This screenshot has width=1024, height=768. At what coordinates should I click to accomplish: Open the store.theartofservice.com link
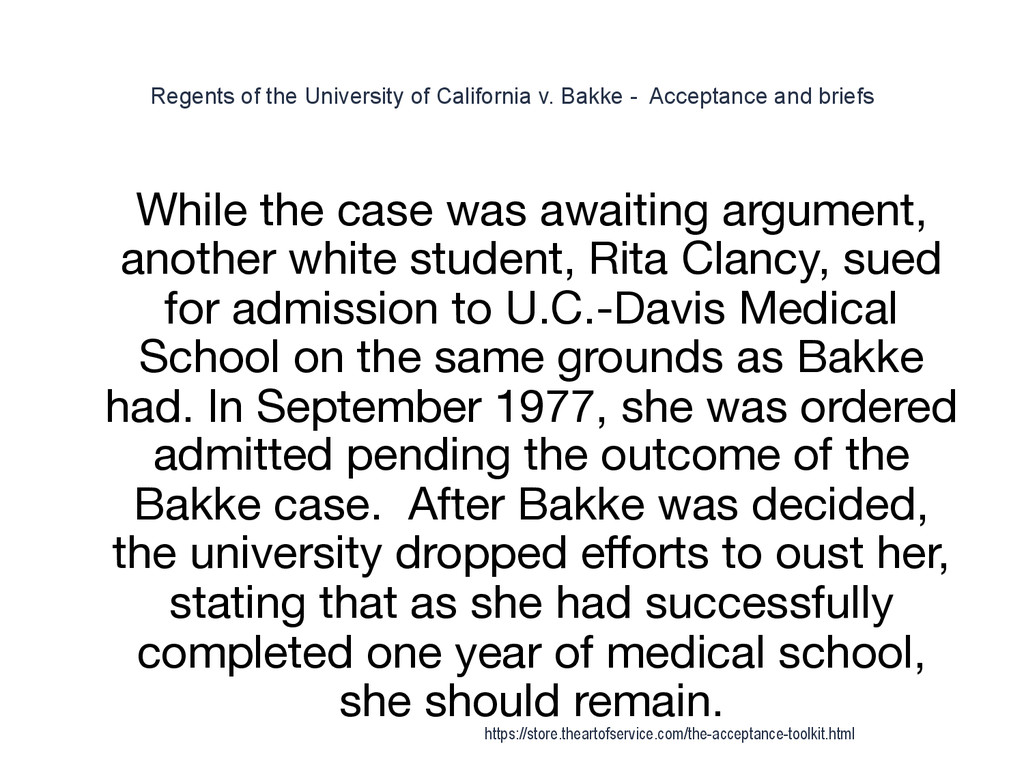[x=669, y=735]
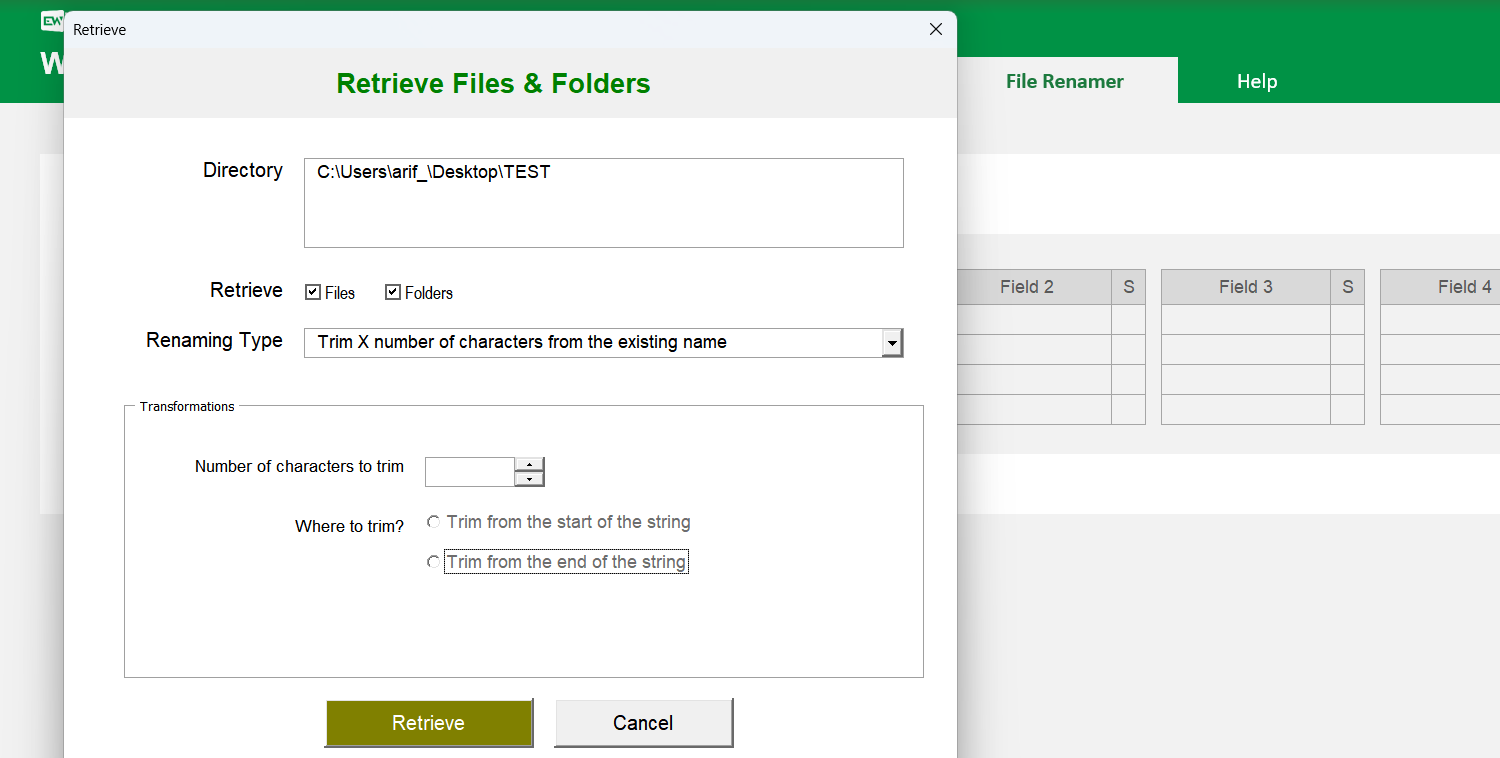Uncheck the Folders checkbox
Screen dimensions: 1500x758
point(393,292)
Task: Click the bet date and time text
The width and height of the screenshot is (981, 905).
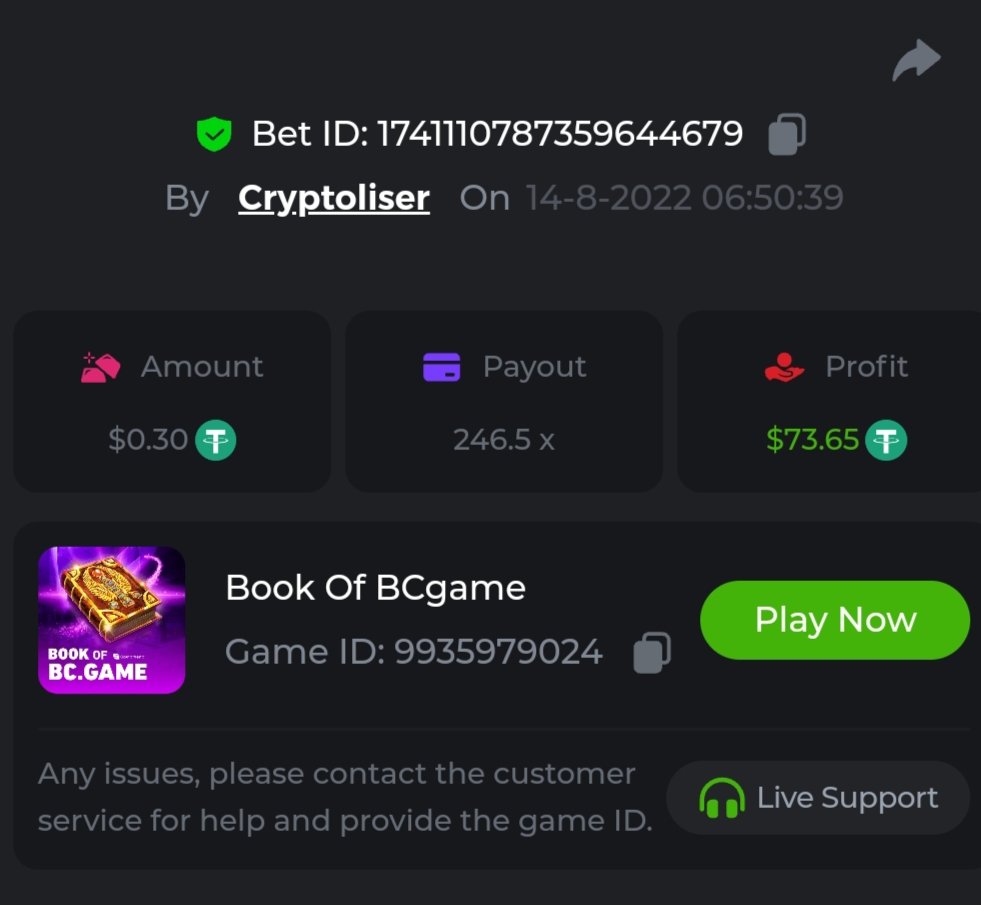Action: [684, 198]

__________________________________________________

◆ How to complete this task: Since only the text is wanted, repeat all the records above exactly and omit the pictures.

◆ Task response:
This screenshot has width=1024, height=768. At what coordinates should I click to accomplish: Open the store.theartofservice.com link
[x=669, y=735]
Uncheck the Folders checkbox
Screen dimensions: 1500x758
point(393,292)
Task: Click the bet date and time text
The width and height of the screenshot is (981, 905).
Action: [684, 198]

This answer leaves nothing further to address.